As causas mais comuns são bactérias, vírus ou fungos, decorrentes de complicações de gripes e resfriados. O atual estado de saúde de Bolsonaro, em tratamento no Hospital DF Star, em Brasília, é devido a tais complicações.
A broncopneumonia é mais comum em crianças e idosos devido a defesas imunológicas mais fracas, menor eficiência pulmonar e doenças associadas. O enfraquecimento do sistema imunológico, redução da capacidade pulmonar e doenças crônicas aumentam os riscos.

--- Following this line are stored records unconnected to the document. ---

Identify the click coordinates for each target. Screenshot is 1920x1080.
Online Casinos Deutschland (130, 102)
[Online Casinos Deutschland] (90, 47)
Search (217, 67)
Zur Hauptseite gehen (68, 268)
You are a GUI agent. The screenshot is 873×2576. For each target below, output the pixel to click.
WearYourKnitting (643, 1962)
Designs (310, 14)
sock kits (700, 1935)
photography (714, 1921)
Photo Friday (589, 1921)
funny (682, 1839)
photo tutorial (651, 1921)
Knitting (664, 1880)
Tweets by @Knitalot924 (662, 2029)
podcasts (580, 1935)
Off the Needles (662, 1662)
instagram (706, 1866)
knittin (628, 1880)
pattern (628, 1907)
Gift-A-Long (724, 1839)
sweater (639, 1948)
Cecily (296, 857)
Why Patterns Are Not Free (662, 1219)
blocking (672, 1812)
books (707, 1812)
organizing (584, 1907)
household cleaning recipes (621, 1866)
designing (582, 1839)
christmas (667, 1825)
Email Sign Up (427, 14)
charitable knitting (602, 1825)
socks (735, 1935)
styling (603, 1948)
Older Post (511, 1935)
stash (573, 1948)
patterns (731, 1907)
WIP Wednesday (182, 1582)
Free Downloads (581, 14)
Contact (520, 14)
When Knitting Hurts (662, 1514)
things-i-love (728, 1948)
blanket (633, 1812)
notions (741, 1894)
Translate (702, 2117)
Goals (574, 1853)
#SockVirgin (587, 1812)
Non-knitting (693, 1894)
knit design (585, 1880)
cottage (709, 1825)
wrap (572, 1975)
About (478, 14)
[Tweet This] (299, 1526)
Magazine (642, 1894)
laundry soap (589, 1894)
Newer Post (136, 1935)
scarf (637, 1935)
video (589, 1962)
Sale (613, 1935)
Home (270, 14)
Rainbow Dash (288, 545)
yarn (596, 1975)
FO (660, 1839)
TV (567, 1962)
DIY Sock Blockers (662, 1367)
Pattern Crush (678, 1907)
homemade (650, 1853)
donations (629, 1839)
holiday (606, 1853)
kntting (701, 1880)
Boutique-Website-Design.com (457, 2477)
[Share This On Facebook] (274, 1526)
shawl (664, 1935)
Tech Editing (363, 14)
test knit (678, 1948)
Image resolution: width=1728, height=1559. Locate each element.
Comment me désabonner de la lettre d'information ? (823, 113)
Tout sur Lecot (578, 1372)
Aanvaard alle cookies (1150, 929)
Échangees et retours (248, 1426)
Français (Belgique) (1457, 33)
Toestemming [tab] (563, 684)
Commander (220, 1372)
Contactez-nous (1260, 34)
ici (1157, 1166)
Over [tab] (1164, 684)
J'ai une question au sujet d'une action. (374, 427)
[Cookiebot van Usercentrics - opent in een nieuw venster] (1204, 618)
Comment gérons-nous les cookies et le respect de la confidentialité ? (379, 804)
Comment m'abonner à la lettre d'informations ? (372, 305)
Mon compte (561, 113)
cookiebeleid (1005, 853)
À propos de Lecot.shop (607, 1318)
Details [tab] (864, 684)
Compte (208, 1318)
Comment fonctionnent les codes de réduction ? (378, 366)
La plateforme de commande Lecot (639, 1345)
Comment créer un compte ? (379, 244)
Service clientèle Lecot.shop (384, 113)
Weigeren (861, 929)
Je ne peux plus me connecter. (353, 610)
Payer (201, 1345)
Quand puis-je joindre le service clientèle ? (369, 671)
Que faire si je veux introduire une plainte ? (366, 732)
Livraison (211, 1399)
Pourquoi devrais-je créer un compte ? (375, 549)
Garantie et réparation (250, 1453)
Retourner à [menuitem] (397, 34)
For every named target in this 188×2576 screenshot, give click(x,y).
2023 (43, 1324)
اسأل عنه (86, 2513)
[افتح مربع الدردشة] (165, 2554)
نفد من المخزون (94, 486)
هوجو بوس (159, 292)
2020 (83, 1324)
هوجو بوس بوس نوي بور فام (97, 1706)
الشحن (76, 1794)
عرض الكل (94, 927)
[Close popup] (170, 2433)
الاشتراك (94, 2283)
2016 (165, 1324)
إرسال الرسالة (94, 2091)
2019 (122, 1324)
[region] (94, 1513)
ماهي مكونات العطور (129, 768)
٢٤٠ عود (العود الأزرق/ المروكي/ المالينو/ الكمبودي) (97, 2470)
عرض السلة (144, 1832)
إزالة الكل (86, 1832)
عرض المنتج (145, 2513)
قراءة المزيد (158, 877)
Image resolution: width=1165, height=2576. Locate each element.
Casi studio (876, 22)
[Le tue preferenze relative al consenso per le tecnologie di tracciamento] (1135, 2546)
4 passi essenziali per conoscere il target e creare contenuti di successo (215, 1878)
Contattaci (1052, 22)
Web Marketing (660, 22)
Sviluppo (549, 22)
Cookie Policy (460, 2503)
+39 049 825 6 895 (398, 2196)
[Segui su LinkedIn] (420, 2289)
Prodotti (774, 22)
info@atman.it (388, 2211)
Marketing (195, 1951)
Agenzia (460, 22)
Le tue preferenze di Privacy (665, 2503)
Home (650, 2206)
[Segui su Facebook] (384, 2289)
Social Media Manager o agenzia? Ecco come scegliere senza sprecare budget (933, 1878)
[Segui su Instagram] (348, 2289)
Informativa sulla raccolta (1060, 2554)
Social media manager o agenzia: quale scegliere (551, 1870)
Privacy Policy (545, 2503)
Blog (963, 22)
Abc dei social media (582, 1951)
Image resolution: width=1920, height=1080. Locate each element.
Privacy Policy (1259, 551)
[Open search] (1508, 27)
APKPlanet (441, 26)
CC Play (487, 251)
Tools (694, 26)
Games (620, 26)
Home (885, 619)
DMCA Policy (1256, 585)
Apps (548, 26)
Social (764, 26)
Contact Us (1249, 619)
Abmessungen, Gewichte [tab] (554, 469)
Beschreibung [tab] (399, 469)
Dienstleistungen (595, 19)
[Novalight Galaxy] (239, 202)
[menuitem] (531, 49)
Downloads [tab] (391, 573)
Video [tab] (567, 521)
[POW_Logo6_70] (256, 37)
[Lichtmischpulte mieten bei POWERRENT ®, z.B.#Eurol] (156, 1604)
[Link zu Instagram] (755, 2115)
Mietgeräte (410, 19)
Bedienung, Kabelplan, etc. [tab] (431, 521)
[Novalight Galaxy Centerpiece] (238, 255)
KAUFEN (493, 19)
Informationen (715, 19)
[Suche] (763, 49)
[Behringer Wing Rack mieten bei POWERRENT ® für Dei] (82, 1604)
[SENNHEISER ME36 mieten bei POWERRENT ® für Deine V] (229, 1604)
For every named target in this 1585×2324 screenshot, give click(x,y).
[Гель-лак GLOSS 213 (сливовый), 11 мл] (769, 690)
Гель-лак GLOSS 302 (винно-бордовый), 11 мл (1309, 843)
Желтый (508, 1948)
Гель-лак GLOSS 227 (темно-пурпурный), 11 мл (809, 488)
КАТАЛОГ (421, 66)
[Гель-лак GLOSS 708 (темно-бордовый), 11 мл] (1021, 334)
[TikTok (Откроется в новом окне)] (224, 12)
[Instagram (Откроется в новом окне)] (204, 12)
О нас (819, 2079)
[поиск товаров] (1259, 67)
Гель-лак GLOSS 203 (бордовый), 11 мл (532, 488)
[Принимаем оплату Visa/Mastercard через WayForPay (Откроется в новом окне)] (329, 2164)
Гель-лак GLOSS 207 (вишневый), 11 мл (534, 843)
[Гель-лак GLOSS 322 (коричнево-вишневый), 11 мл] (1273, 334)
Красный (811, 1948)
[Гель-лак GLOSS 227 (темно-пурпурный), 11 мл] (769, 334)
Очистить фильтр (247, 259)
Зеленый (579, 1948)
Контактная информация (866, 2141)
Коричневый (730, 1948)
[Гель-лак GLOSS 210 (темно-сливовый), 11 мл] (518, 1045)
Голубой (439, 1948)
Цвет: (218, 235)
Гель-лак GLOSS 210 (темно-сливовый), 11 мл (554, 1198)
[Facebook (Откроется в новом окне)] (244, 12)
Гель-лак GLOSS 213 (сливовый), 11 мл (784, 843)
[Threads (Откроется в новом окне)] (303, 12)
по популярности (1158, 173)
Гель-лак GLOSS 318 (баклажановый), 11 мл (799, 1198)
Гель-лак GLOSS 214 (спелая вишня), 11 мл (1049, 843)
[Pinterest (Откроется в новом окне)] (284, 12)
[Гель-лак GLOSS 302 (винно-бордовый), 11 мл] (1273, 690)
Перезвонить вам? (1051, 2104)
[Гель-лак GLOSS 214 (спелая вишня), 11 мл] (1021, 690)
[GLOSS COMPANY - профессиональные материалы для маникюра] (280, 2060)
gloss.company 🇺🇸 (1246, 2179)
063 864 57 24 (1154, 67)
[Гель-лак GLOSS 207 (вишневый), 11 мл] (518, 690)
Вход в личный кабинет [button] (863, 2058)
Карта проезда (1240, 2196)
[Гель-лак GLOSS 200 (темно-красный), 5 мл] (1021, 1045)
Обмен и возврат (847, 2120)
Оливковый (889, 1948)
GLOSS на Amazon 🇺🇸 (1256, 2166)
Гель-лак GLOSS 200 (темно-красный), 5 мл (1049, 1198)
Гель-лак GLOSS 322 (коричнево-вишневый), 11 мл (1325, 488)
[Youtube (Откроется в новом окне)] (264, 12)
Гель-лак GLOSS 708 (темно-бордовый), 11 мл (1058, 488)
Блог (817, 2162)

A Rede D’or destaca que a broncopneumonia tem cura na maioria dos casos quando tratada adequadamente. Os sintomas podem incluir tosse, febre, falta de ar, dor no peito, cansaço, fraqueza, falta de apetite e confusão mental em idosos.
Bolsonaro foi levado ao hospital após queda da saturação de oxigênio e está em unidade hospitalar com estrutura adequada. A broncopneumonia pode levar a complicações graves como insuficiência respiratória, derrame pleural e infecção generalizada, aumentando risco de óbito.
“A broncopneumonia tem cura, principalmente quando diagnosticada precocemente”, destaca a Rede D’or. Os sintomas melhoram em 2 a 5 dias com tratamento adequado, mas casos graves podem resultar em complicações como internação em UTI e, em casos extremos, levar à morte.
Atenção aos sinais como tosse, falta de ar, febre, dores no peito e fraqueza é fundamental. O diagnóstico é feito com base nos sintomas, histórico de saúde e exames laboratoriais. O tratamento da broncopneumonia requer cuidados médicos intensivos para evitar complicações graves.
Conhecer os riscos da broncopneumonia, principalmente em idosos, é essencial para garantir diagnóstico precoce e tratamento adequado. A atenção à saúde respiratória e imunológica se torna crucial para a prevenção e tratamento eficaz dessa infecção grave.